**Work order:** Beginning with the line that holds "Select the 蜜雪冰城 opening bar labeled 3148" and finishing with the line that holds "The image size is (1874, 714).", repeat the listing exactly, leaving every picture out.

**Data extracts:**
----------------------------------------

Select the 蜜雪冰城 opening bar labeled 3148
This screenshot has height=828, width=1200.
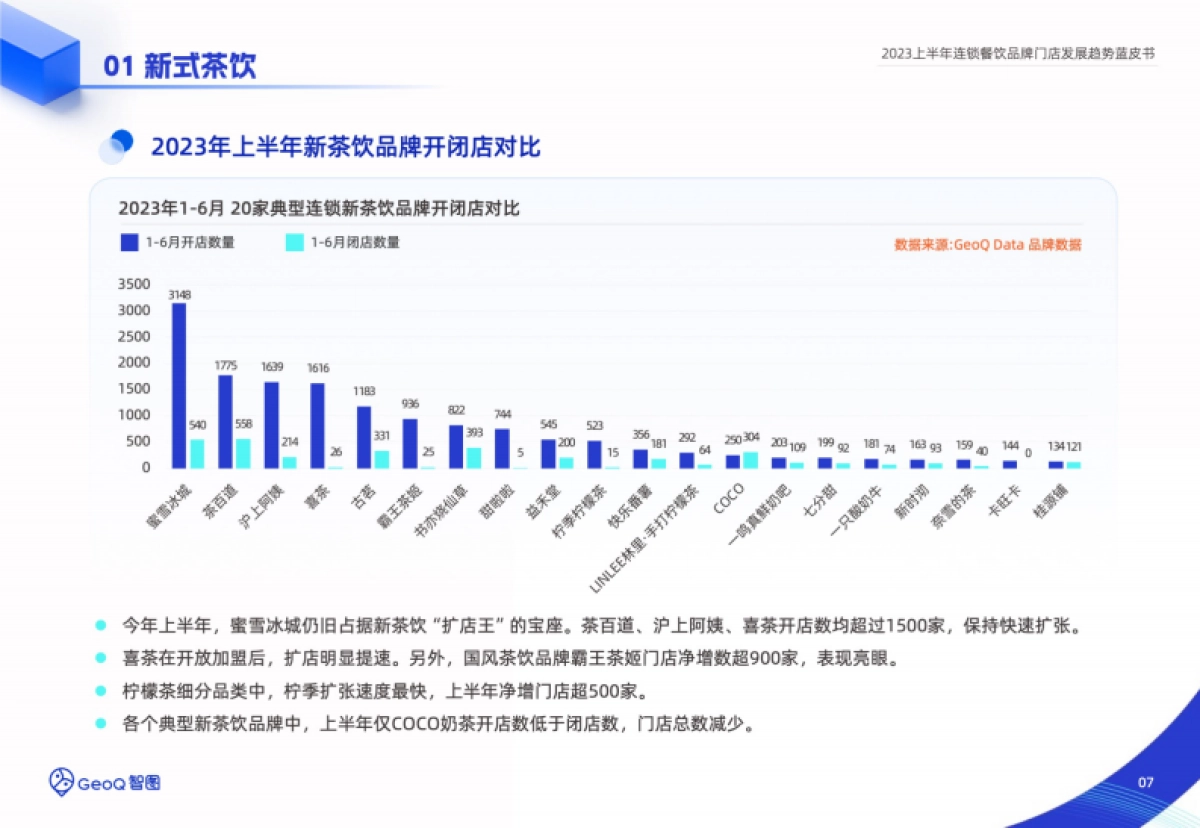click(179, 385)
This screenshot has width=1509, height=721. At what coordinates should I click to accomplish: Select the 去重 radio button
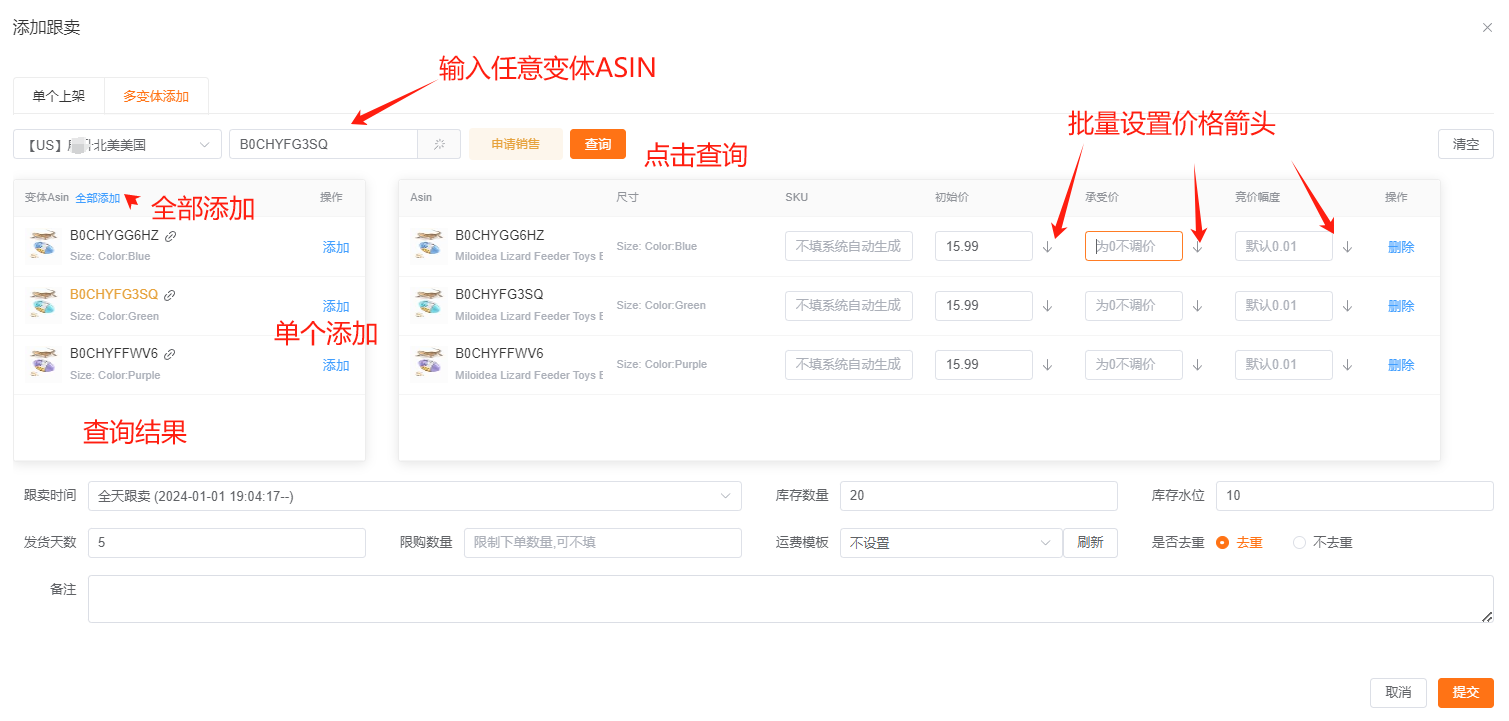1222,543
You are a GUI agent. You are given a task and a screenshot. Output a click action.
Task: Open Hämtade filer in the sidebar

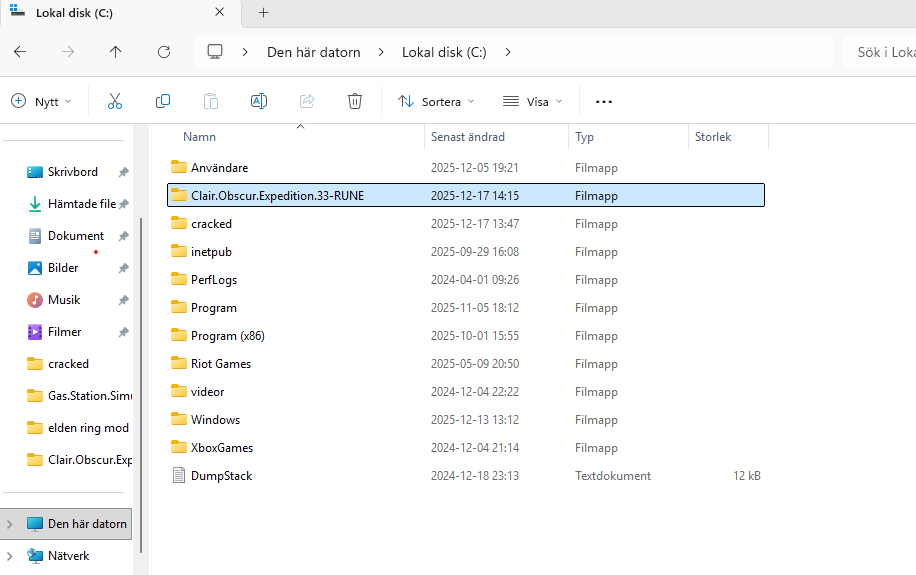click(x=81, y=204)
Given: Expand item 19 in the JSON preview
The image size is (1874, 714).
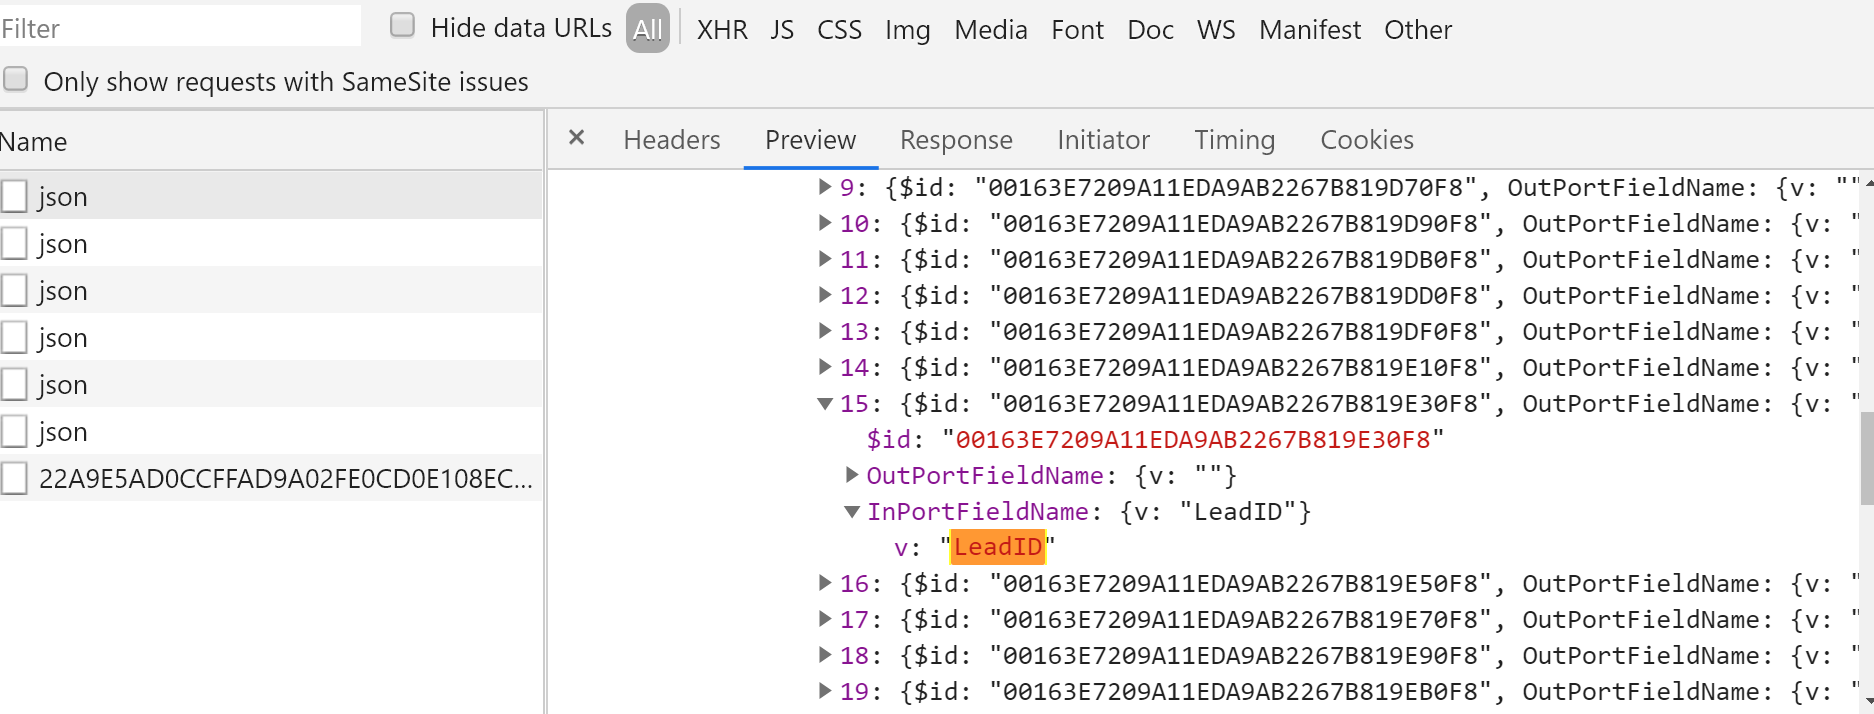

----------------------------------------

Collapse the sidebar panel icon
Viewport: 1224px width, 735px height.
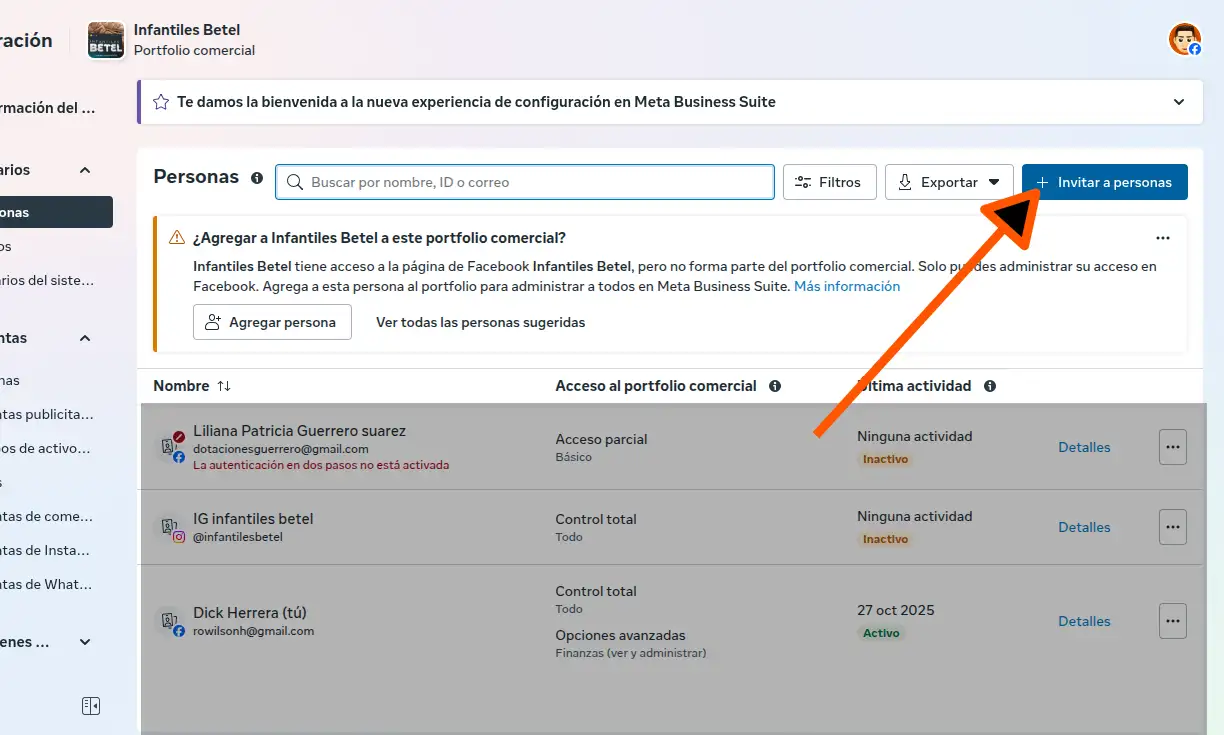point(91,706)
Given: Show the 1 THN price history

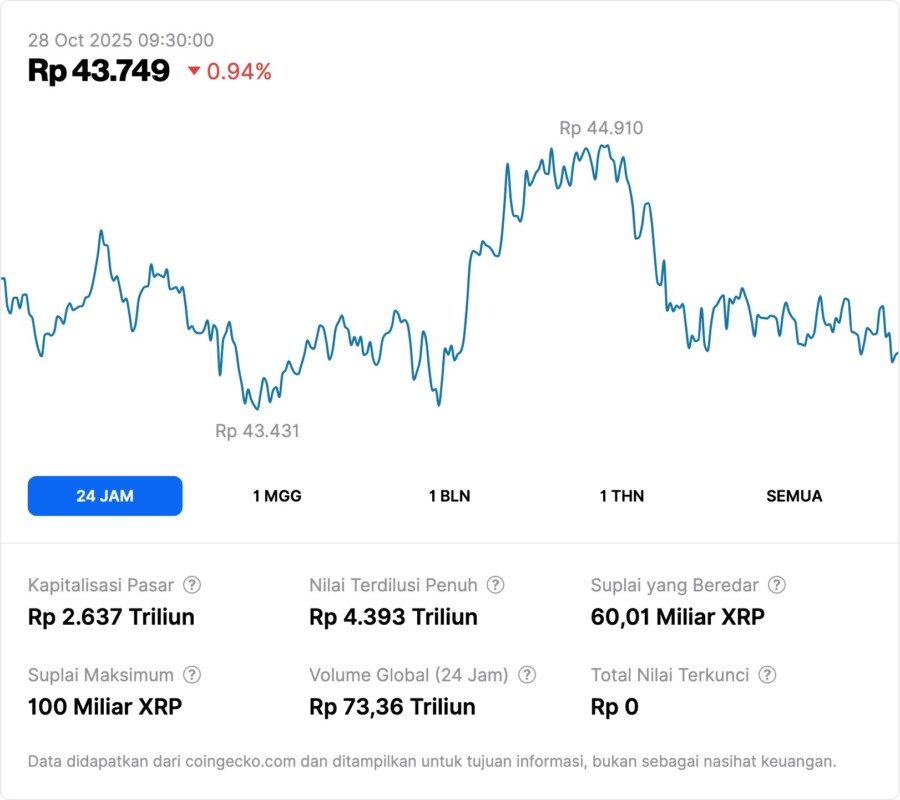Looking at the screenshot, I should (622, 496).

----------------------------------------

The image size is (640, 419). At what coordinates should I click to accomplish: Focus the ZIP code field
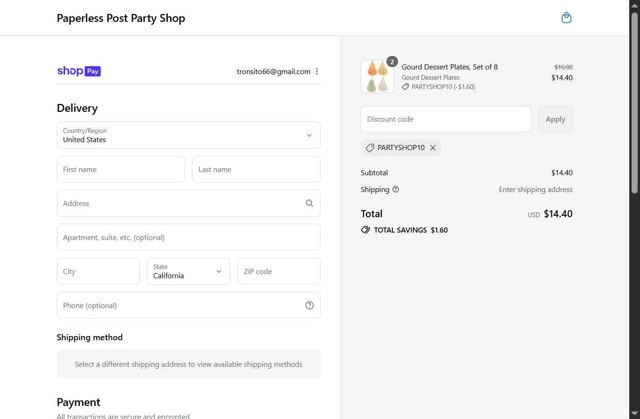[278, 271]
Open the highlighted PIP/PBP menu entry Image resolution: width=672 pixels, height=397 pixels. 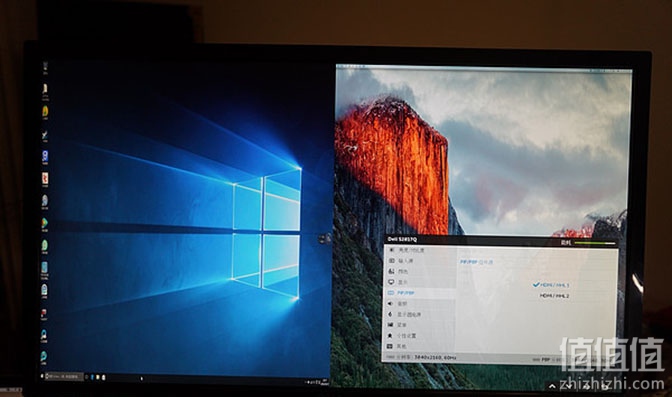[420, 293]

----------------------------------------

**Solution to the exercise:**
Select the 蜜雪冰城 opening bar labeled 3148
This screenshot has height=828, width=1200.
click(179, 385)
This screenshot has width=1509, height=721. At what coordinates should I click to accomplish: Select the 去重 radio button
1222,543
You are a GUI agent. You are given a task and a screenshot. Output a click action.
Task: Open Hämtade filer in the sidebar

click(x=81, y=204)
Given: Expand item 19 in the JSON preview
The image size is (1874, 714).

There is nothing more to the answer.